Strassen’s Algorithm – How the Matrix Multiplication Method Was Developed

algorithmsmatrix

The famous Strassen's matrix multiplication algorithm is a real treat for us, as it reduces the time complexity from the traditional O(n3) to O(n2.8).

But of all the resources I have gone through, even Cormen and Steven Skienna's book, they clearly do not state of how Strassen thought about it.

What is the rationale of Strassen's matrix multiplication algorithm? Is this a lucky accident or is there something deeper in it?

Best Answer

Apart from Strassen, nobody is able to tell you how Strassen has got his idea. Howeber¹, I can tell you, how you could have found that formula yourself—provided that you are interested in algebraic geometry and representation theory. This also gives you the tools to show that Strassen's formula is as good as it can, or more precisely, that there is no formula computing the product of two 2×2 matrices that uses fewer than 7 multiplications.

Since you are interested by matrices I assume you know basic linear algebra and will be a bit blurry for the more advanced details.

First let be E the set of all linear maps from a plane to a plane. This is basically the set of all 2×2 matrices, but we forget about a particular coordinate system—because, if there were a better coordinate system than the “default one” we could have interest in using it for matrix multiplication. We also denote by E† the dual space of E and by X = P(E⊗E†⊗E†) the projective space associated to the tensor product E⊗E†⊗E†.

An element of X = P(E⊗E†⊗E†) of the special form [c⊗α⊗β] can be interpreted as an elementary operation on matrices, which, in some appopriate coordinate systems, reads a coefficient of a matrix A and a coefficient of a matrix B and writes the product of these coefficients in some matrix C. A general element of X is a combination of these elementary operations, so the product π of two matrices, understood as a map from P(E)×P(E) to P(E), is a point in X.

The usual matrix product formula and Strassen's formula can be expressed as combinations of these linear operations, so let me denote by W₁ the set of these elementary operations [c⊗α⊗β] and let me describe geometrically their combinations.

Let W₂ be the variety of secants of W₁ in X. It is obtained by taking the (closure of the) union of all lines going through two (generic) points of W₁. We can think of a it as of the set of all combinations of two elemetary operations.

Let W₃ be the variety of secant planes of W₁ in X. It is obtained by taking the (closure of the) union of all planes going through three (generic) points of W₁. We can think of a it as of the set of all combinations of three elemetary operations.

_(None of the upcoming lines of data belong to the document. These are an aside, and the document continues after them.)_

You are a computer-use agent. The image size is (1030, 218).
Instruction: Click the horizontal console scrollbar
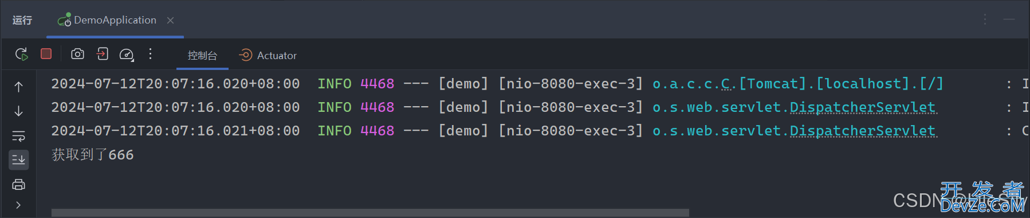click(x=370, y=213)
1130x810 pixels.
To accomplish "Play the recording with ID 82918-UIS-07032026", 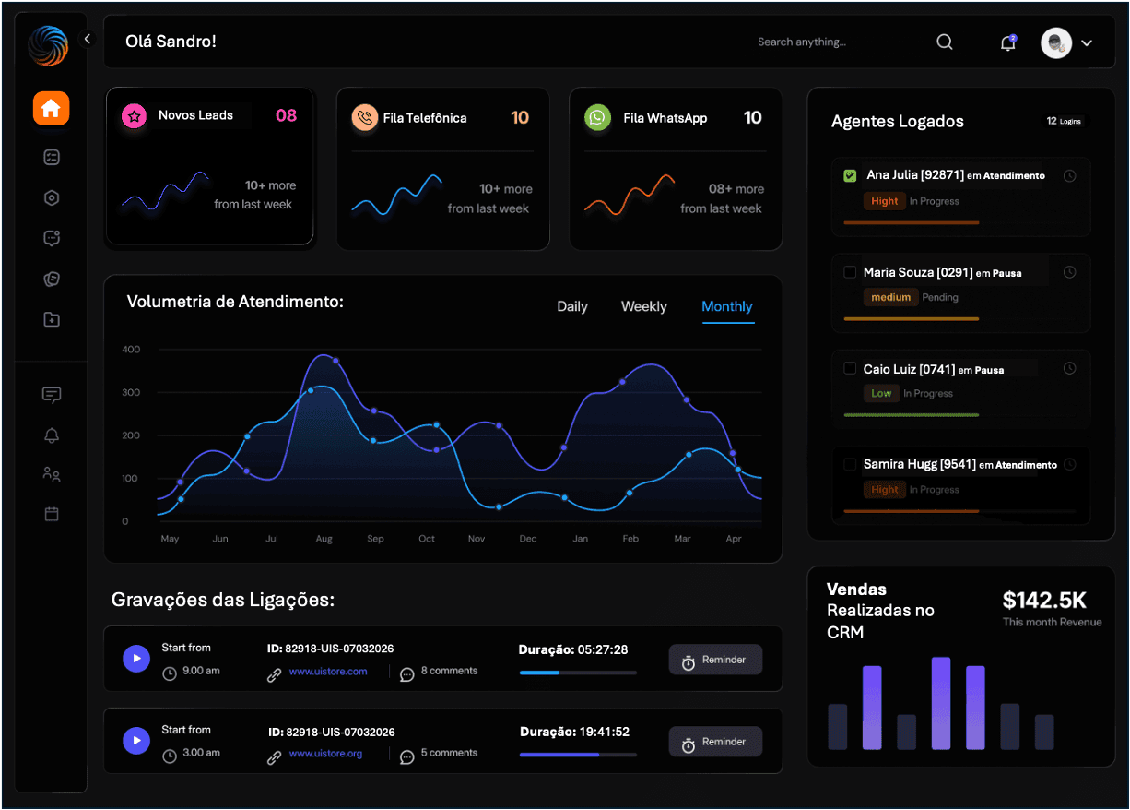I will point(136,658).
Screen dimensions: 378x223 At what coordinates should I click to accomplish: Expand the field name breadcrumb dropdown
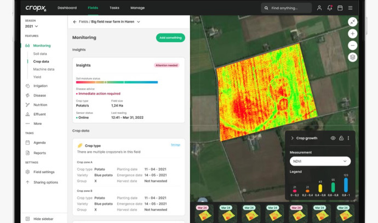[x=139, y=22]
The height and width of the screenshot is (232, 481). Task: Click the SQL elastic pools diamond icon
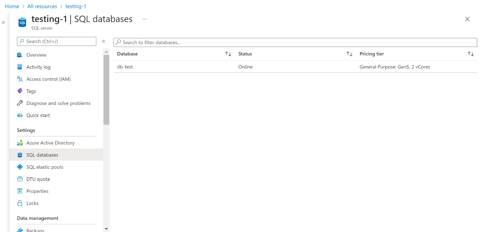20,167
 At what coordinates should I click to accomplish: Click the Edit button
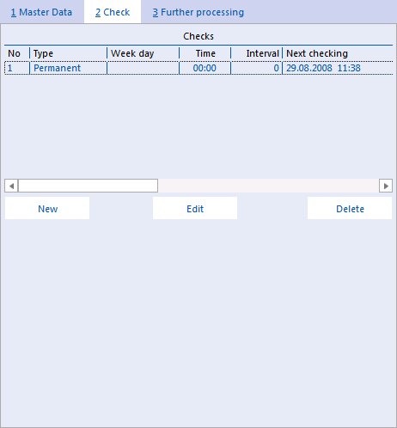click(x=195, y=209)
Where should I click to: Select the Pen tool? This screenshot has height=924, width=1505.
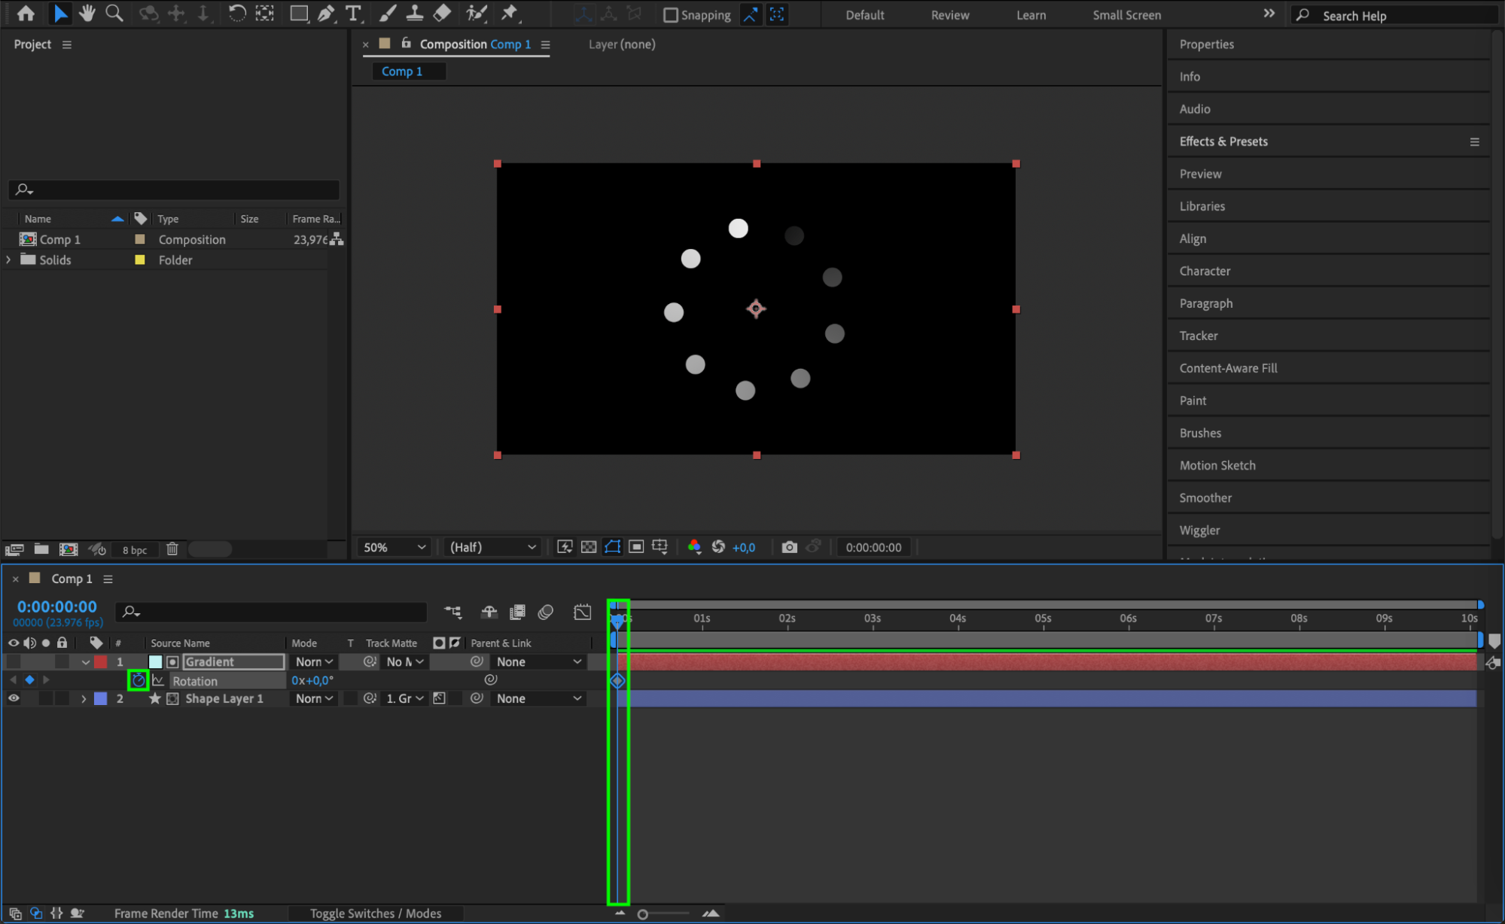pos(326,13)
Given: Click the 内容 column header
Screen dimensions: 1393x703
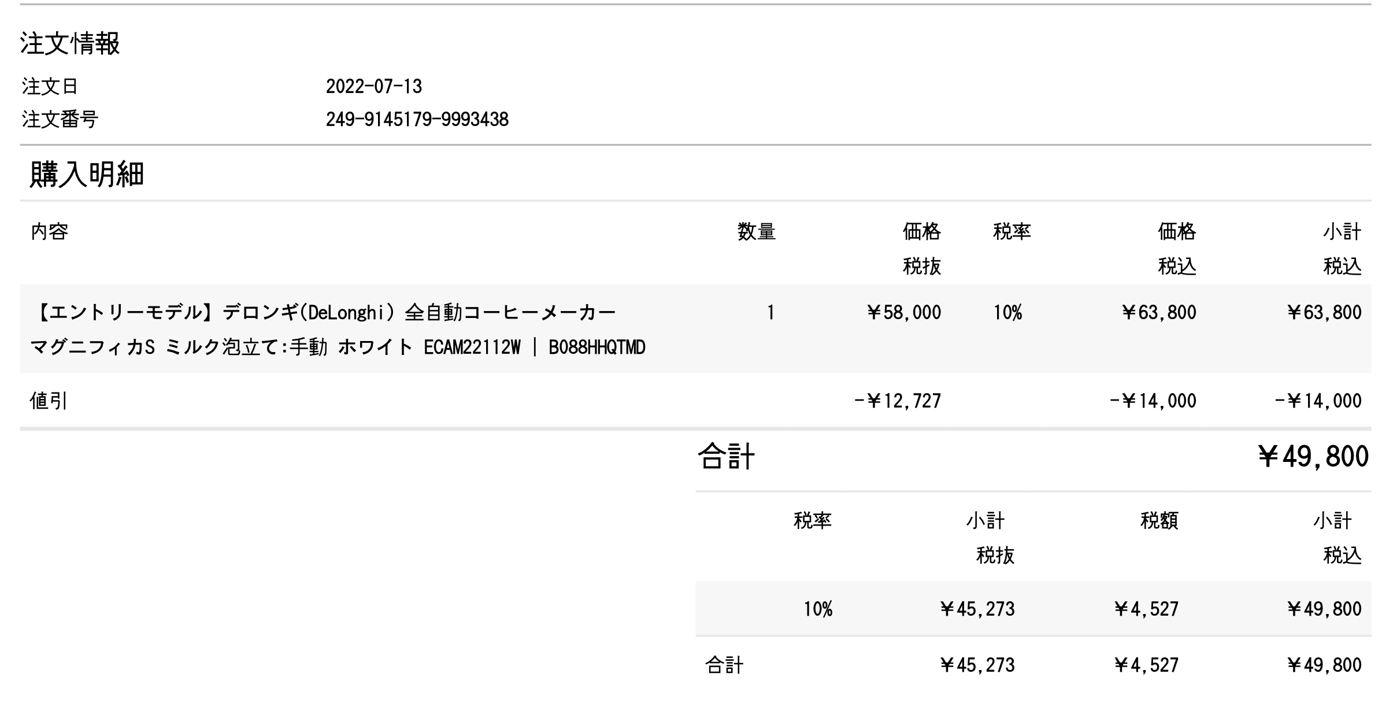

Similarly, we define secant varieties for greater indices. Note that these varieties grow larger and larger, that is W₁⊂W₂⊂W₃⊂⋯ Hence the classical matrix product formula shows that the product of matrices is a point of W₈. Actually

PROPOSITION(Strassen) — The product of matrices π lies in W₇.

As far as I know, Strassen did not put things that way, however this is a geometric point of view on this question. This point of view is very useful, because it also lets you prove that Strassen's formula is the best, that is, that π does not lie in W₆. Geometric methods developped here can also be used for a broader range of problems.

I hope, I caught your curiosity. You can go further by reading this article by Landsberg and Manivel:

http://arxiv.org/abs/math/0601097

¹ I will not fix this typo, because I caught a cold.